A. People say if you consider drug addiction a disease, you are taking the
responsibility away from the drug addict. But that's wrong. If we say a
person has heart disease, are we eliminating their responsibility? No. We're
having them exercise. We want them to eat less, stop smoking. The fact that
we have a disease recognizes that there are changes, in this case, in the
brain.

Drug addiction also has an impact on a wide variety of illnesses. Smoking
and alcohol are linked with a higher incidence and prevalence of certain
cancers. Marijuana too. The co-morbidity of depression and smoking is close
to 90 percent. Do you know what percentage of schizophrenic patients take
cigarettes or take drugs? Eighty-five. Look at heart disease, the No. 1
killer. What is one of the highest risk factors? Smoking.

Q. Drug abuse usually begins in adolescence. Do adolescents have a kind of
predisposition to drug addiction?

A. We don't know. Our studies have been very much targeted in adults. We
know certainly that the brain dopamine system changes dramatically during
childhood and adolescence. But what is unique about the brain of adolescents
that makes them particularly vulnerable to drugs? People have said, Well,
maybe it's just a stage in their lives where they want to try everything.
But why would they want to try everything? Obviously, it reflects something
in the way that the brain is working.

Q. Is there any priority among the various drugs of abuse that need special
attention?

A. If you look at it in sheer numbers, of course, cigarette smoking is an
overwhelming priority. Cigarette smoking may also facilitate consumption of
other drugs. Still nicotine is not like other drugs. For example, when
animals have free availability of cocaine, the animals stop eating, they
stop sleeping, and 100 percent of them die. If they have free availability
of nicotine or, for the same matter, heroin, the animals survive.

Q. Is marijuana as dangerous as other drugs?

A. There's data that shows it's damaging to learning and memory, but then
there's data that shows it's not. I've used imaging, and clearly we have
shown that marijuana abusers have changes in certain areas of the brain
involved with memory and motor coordination. So the idea that it is a benign
drug, I don't think that it is so straightforward.

We all know marijuana users that are so apathetic. But nobody has done the
studies to document the amotivational syndrome. If people are smoking
marijuana, they should know what marijuana is doing to their brain. We need
to do the work.

Q. How do you try to prevent drug abuse?

A. Providing access to knowledge definitely helps. A lot of people, and
certainly adolescents, do not realize the consequences of being addicted to
other things. People who are addicted are at the higher risk for suicide.
They are at the higher risk for depressive disorders. Many of these drugs
are toxic.

Take methamphetamine. When we look at the brains of young methamphetamine
abusers, they look like the brains of people 40 to 50 years older. So what
drugs are inducing in your brain is aging. Do you want to be a 20-year-old
with the brain of a 70-year-old? I think that message is very, very
powerful.

Q. As the great-granddaughter of Leon Trotsky, did you grow up in a
political household?

A. No.

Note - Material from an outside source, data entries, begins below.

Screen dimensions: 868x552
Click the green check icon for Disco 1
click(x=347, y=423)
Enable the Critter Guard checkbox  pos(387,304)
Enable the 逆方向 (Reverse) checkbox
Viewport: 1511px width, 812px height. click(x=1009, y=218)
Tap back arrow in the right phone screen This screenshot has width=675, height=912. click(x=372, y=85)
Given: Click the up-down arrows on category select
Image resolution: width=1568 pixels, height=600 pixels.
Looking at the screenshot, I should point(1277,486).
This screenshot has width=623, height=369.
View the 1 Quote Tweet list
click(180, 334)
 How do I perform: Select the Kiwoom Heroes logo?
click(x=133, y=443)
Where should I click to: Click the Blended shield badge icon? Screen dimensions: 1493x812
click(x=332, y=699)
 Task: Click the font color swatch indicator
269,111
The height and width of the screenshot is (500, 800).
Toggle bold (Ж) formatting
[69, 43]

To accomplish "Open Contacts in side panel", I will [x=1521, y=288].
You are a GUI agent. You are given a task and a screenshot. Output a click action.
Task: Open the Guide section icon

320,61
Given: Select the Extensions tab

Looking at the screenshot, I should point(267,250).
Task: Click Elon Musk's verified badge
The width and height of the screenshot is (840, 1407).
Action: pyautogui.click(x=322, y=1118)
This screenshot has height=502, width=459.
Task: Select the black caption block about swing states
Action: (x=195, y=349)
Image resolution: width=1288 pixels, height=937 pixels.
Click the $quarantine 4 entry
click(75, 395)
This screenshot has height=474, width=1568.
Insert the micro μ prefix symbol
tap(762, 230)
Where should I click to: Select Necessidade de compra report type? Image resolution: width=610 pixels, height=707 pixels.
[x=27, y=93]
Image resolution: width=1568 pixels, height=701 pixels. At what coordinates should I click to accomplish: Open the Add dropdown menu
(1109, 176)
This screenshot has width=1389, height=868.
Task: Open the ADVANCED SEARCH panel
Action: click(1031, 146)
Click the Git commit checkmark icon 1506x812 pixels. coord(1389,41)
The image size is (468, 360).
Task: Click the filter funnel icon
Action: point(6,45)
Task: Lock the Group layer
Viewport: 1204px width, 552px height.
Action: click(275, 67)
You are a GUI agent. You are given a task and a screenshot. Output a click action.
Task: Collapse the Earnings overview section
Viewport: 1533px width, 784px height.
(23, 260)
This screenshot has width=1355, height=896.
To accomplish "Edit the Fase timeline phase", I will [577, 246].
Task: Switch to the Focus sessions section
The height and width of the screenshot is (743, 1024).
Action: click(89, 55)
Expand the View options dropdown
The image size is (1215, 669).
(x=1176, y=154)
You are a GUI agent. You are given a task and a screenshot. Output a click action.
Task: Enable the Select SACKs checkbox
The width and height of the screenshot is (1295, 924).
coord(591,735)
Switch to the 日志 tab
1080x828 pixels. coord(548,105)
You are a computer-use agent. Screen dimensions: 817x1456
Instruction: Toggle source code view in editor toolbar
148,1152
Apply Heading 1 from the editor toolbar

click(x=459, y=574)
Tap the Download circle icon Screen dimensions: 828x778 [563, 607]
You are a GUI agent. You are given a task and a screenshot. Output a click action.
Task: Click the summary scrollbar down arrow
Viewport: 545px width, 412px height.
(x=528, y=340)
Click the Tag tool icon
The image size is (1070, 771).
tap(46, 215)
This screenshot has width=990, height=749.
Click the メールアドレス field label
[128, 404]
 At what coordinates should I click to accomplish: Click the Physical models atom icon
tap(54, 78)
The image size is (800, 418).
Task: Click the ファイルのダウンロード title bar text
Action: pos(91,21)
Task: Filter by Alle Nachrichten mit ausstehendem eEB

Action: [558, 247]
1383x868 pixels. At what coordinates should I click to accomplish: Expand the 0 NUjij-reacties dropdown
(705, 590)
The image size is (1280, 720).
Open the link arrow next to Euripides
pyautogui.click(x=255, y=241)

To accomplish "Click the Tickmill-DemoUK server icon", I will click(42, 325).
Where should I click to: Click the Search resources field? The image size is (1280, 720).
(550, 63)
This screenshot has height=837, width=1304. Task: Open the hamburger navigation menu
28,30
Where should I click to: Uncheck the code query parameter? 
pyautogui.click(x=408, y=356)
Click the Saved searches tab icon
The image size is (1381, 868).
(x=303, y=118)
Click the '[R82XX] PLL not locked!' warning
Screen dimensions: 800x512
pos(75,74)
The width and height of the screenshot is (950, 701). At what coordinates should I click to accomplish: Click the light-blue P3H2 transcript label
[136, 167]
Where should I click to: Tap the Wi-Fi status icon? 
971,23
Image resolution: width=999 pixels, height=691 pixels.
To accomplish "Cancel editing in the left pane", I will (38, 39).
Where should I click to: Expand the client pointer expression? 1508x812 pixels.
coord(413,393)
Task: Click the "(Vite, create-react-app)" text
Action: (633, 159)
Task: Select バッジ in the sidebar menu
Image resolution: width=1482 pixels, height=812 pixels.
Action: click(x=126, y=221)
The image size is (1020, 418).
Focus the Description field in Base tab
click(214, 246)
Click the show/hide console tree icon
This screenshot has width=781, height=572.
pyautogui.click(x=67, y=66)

My father was so traumatized by what had happened to his family, he
wanted to protect us from anything political. When I left Mexico to go to
Paris - I did one year in Paris as a medical student - I was exposed to it
because there's a lot of Trotsky's group in France. It was a very
interesting experience.

But I've never become politically involved. If you want to be a scientist,
you cannot allow politics to get in the way of your objectivity.